[Passage Boundary: Start]

Sounds like this lousy article is referring to a Country other than Cuba.
The so-called free Healthcare System is nothing but a bad joke that costs Cubans thousands of lives every year!
STOP justifying a repressive system that has destroyed both Cuba and Cubans!
Perhaps, a giant political billboard announcing Free Elections would sound better.
No semantics bullshit: there’s no such thing as a blockade but rather an embargo. The other embargo is the one from the Dictators to the Cuban people.
I don’t overly oppose most of the views in the Revolutionary Tourism video. Cuba now allows it’s citizens to leave the island, and figures approaching 25% of it’s population have already left to live abroad since the pandemic. The USA governmental system has tightened the screws on the Cuban government for decades with it’s blockade. Trump reversed all of Obama’s attempts at ‘apertura’ and has appointed Marco Rubio, a second generation Cuban American, to put the final nail in the coffin. Why is Cuba on the US terrorist list? Why does the US penalise the rest of the world if they do business with Cuba? Why does the US blame the Cuban government for spreading it’s regime of an Utopian socialist ideal when they interfere in the governments of the world at large?

[Passage Boundary: End]
[The data Boundary: Start]

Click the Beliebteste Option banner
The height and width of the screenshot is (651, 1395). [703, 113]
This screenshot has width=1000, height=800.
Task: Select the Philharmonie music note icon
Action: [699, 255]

[The data Boundary: End]

* Task list *
**A.** According to the Cuba comments, why is Cuba's so-called free healthcare system "nothing but a bad joke"?
**B.** Decide whether each statement agrees with the Cuba comments. Answer yes or no, and quote the deciding words.
(i) Cuba now allows its citizens to leave the island.
(ii) Trump continued Obama's attempts at "apertura."
(iii) One comment says there is an embargo, not a blockade.
**C.** Copy the part of the Cuba comments between "The so-called free" and "the Cuban people.", inclusive.

* Task answers *
**A.** The comments say it is a bad joke because it costs Cubans thousands of lives every year.

**B.**
(i) Yes: "Cuba now allows it’s citizens to leave the island"
(ii) No: "Trump reversed all of Obama’s attempts at ‘apertura’"
(iii) Yes: "there’s no such thing as a blockade but rather an embargo"

**C.**
The so-called free Healthcare System is nothing but a bad joke that costs Cubans thousands of lives every year!
STOP justifying a repressive system that has destroyed both Cuba and Cubans!
Perhaps, a giant political billboard announcing Free Elections would sound better.
No semantics bullshit: there’s no such thing as a blockade but rather an embargo. The other embargo is the one from the Dictators to the Cuban people.